Posted 12/9/2013 12:00 am
On a chilly April night in 1865, a paddleboat called the Sultana was making its way up the Mississippi River toward St. Louis. It had begun its journey just six days before in New Orleans and was overcrowded with mostly Union soldiers, heading home to the north. Already during that historic month, events had occurred that would change the nation forever – The Civil War closing with Gen. Robert E. Lee’s surrender to Gen. Ulysses Grant on April 9 followed by President Lincoln’s assassination on April 14. On April 26, Lincoln’s assassin was killed inside a Virginia barnhouse. The next day, the Sultana paddleboat would meet its fate as the worst maritime disaster to happen within the United States.
The ship had just passed Memphis, Tenn., in the early hours of April 27 when one of its four boilers exploded, blowing victims into the chilly water or burning them alive. Many casualties who were pulled from the waters would be brought to Memphis hospitals, cared for in some cases by doctors who a month earlier had been enemies of war.
By dawn, the remains of the Sultana had burned and run aground on the west bank of the river, near present-day Marion.
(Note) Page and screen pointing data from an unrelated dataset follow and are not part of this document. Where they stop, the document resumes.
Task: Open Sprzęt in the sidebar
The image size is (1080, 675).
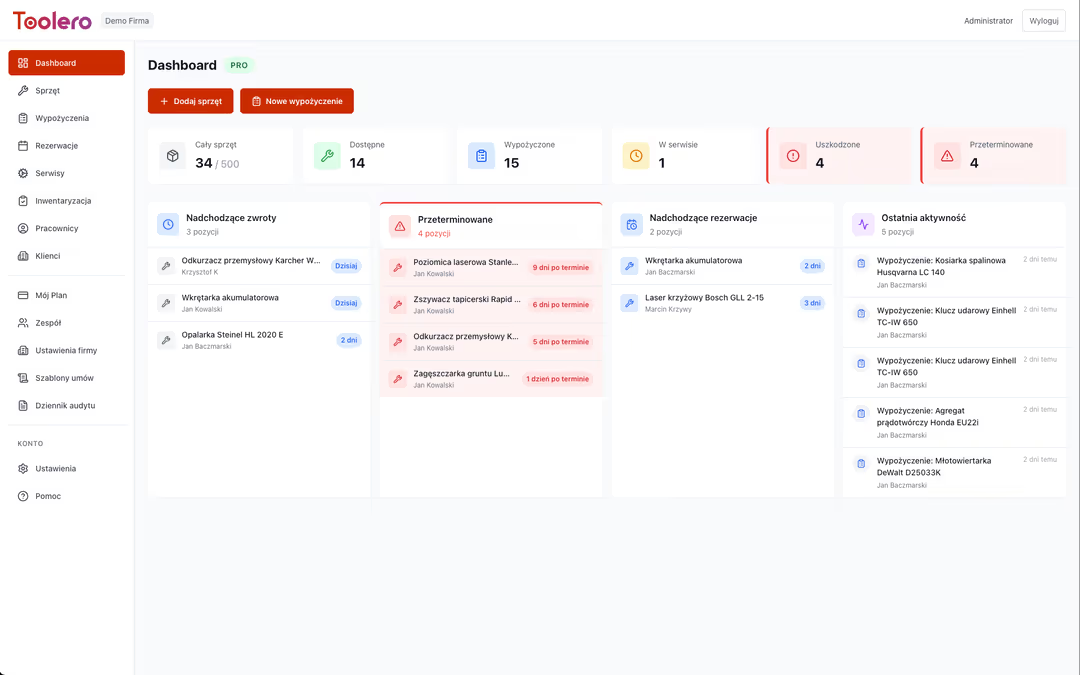Action: (x=48, y=90)
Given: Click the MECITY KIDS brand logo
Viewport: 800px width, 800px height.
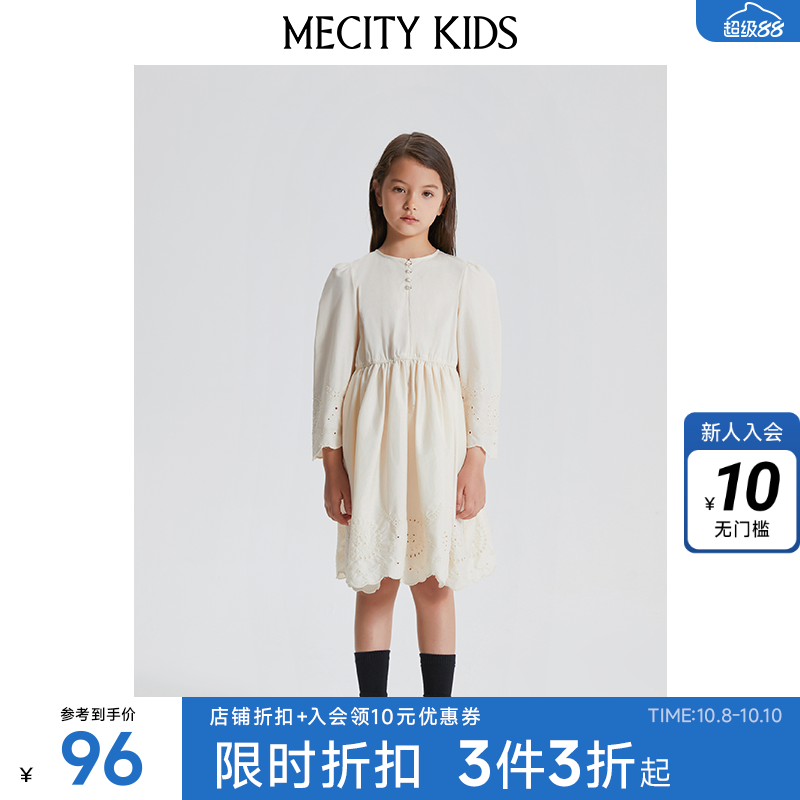Looking at the screenshot, I should pos(400,33).
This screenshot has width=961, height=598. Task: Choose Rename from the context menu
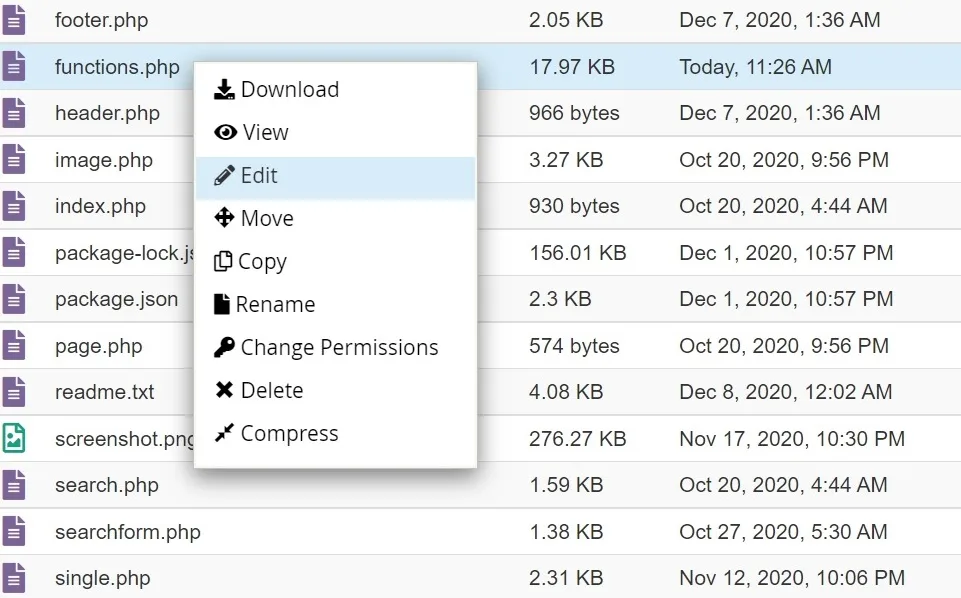(x=275, y=305)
While the official death toll set by the U.S. Customs Service was 1,547, some estimates put the figure closer to 1,800 fatalities.
In 2011, Professor Louis Intres of Arkansas State University met with Marion Mayor Frank Fogelman and Diane McAdoo of the Marion Chamber of Commerce to discuss the idea of the city hosting an exhibition of Sultana artifacts. Intres and Gene Salecker, who had also collected items from the Sultana, decided to collaborate with the city for a March 2012 opening with more showings during the summer of 2013.
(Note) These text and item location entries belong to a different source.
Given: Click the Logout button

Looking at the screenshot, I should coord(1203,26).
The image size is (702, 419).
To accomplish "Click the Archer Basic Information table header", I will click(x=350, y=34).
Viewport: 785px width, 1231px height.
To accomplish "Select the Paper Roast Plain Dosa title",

The first daunting task for Marion officials was to find a secure location where the one-of-a-kind artifacts would be safe. The business community stepped up in a variety of ways.
After an ideal location was donated by the Singer Family, the city proceeded with making the premises safer by installing a security system given by Bass Security and having the Marion Police Department station their Eye In the The Sky, a portable camera, to monitor the site 24 hours a day.
Time was limited between getting approval to show the exhibit and when it was scheduled to open. The city prepared the inside of the building to become a museum. Mud Island River Park in Memphis donated display cases for the artifacts. Banners were made, billboards were put up, posters were created and brochures were distributed. Newspapers around the region published articles about the exhibit. The Advertising & Promotions Committee set a generous budget for getting the word out.
The exhibit opened its doors and shortly thereafter, saw visitors from a Civil War fair that also featured actors dressed in period clothing and a panel discussion of the accident by noted historians.
“It is by the grace of our wonderful city, departments and volunteers that this event has happened twice and will be a permanent part of Marion,” said McAdoo. “The project has been a success.”
For that success, Marion is the winner in the 2013 Arkansas Business City of Distinction Tourism Development category for cities between 5,000 and 20,000 people.
More than 3,200 people have explored the exhibit. Television crews from PBS and the Travel Channel have visited Marion and featured the Sultana on national television. A permanent Sultana exhibit is expected to bring new visitors into a city that thousands drive past on nearby Interstate 55 every day.
Since its initial opening, more than $3,000 has been donated to help fund a permanent museum. A former bank building on the National Registry of Historic Places has been offered to the city by the Crittenden County Quorum Court. Money is currently being raised to restore the building and make it compliant with the American Disabilities Act.
The museum is scheduled to be opened by early 2014. Plans are already underway for the tragedy’s 150th anniversary in 2015 with many descendants of the victims invited to commemorate the ship in Marion.
While the tragedy of the Sultana may have originally been overlooked in that historic month, its story now attracts welcome attention to Marion.